The saddest thing about the HHMI-Elsevier deal is that HHMI didn’t appear to know what they were paying for or didn’t care. By doing less than due diligence they have moved the goalposts[1] in the wrong direction and made it that bit harder to get a proper deal for “OA”. From Peter Suber’s blog (copied in full):
Tom Cech and four co-authors, A Reply from HHMI, Journal of Cell Biology, July 24, 2007. A letter to the editor. This is a response to the editorial by Mike Rossner and Ira Mellman in the June 11, 2007, issue of JCB, How the rich get richer.
From the HHMI letter:The Howard Hughes Medical Institute (HHMI) recently announced a policy on Public Access to Publications for its investigators and Janelia Farm Research Campus scientists.
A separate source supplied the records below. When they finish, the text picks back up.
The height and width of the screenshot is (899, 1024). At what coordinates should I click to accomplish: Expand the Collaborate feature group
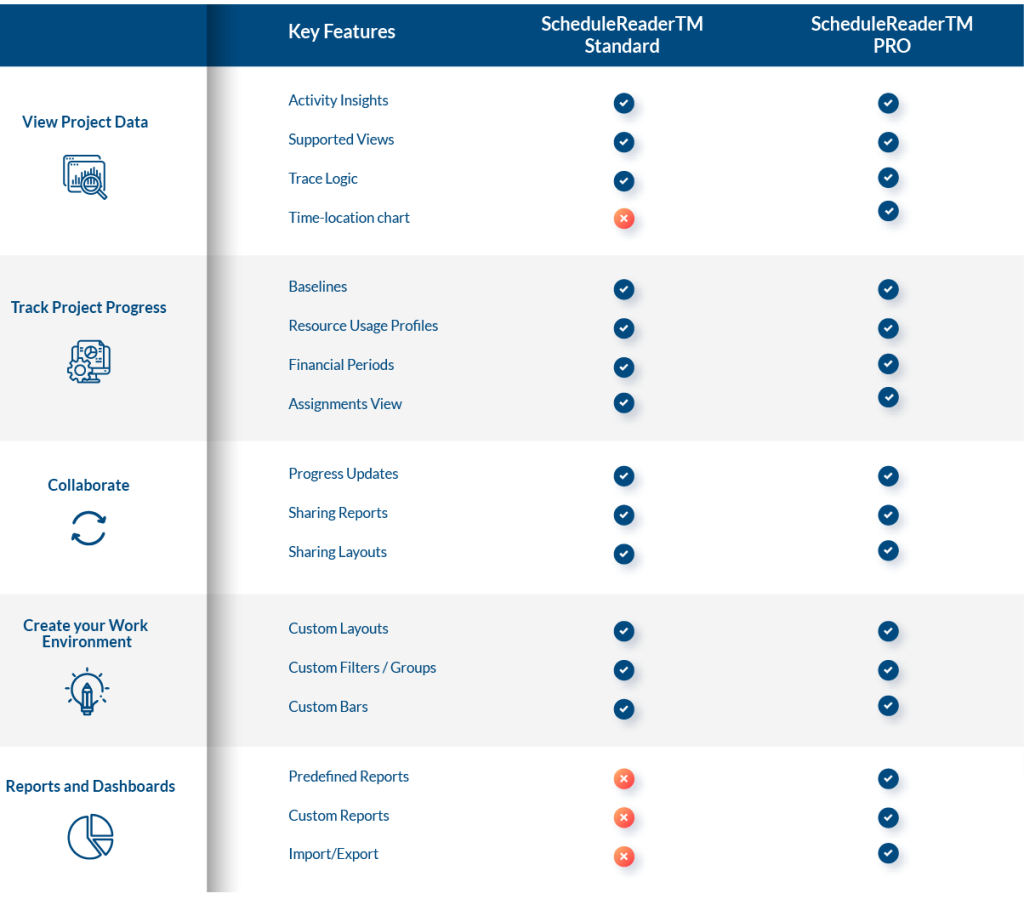point(88,484)
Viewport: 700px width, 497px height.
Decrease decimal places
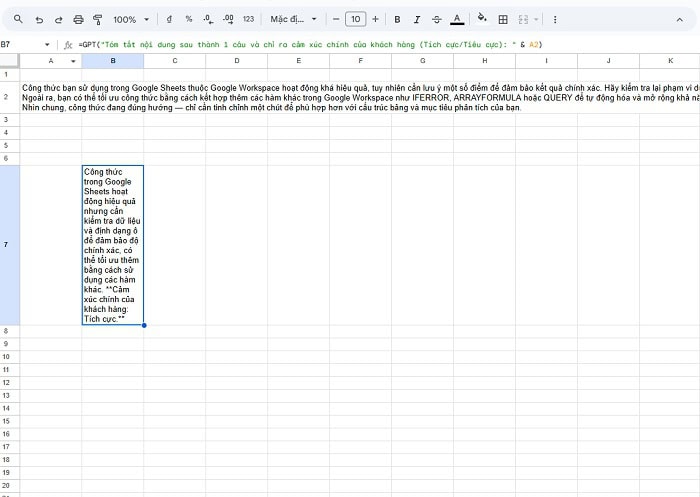(207, 19)
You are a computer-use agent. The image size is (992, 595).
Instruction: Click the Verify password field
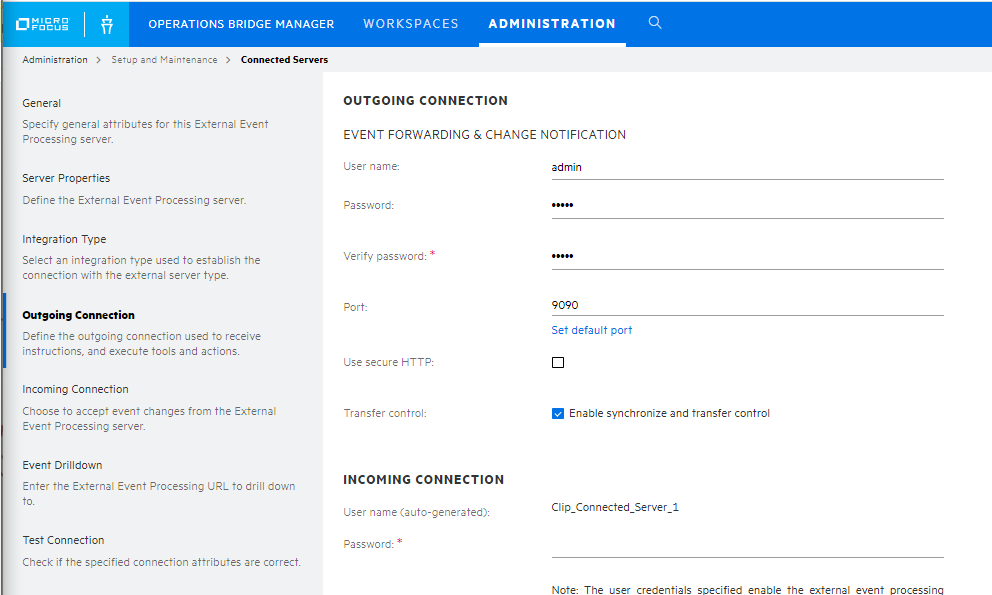click(747, 257)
This policy requires our scientists to publish in only those journals that make original research articles and supplemental materials freely accessible through a public database within six months of publication.
The policy seeks to balance the goal of public access and the equally important value of scholarly freedom—the goal of our scientists to allow their graduate students and postdoctoral fellows to publish their work in the journal of their choice. To bring more journals into compliance with our policy, we have concluded agreements with Elsevier and Cell Press, as well as other publishers, including the American Society of Hematology. Such conversations will continue with both for-profit and non-profit publishers.
Rossner and Mellman have criticized HHMI for not using its influence to coerce Elsevier into making their content public after a short delay without compensation. It should be noted that the $1,000 we are paying for each Cell Press article and $1,500 for other Elsevier publications is not profit to the publisher, but a reimbursement for their lost revenue in providing accelerated free access and their time and effort in uploading HHMI manuscripts to PubMed Central. Furthermore, HHMI already makes payments at a similar level to a wide array of non-profit and for-profit publishers for immediate or accelerated access to publications, as does the Wellcome Trust….From the response by Mike Rossner (Executive Director, The Rockefeller University Press) and Ira Mellman (Editor in Chief, Journal of Cell Biology):
It seems clear from the HHMI response that they missed the point of our Editorial. They note that they are providing public access to HHMI-funded research with their outlay of cash to publishers (both commercial and non-commercial). This fact was not in dispute.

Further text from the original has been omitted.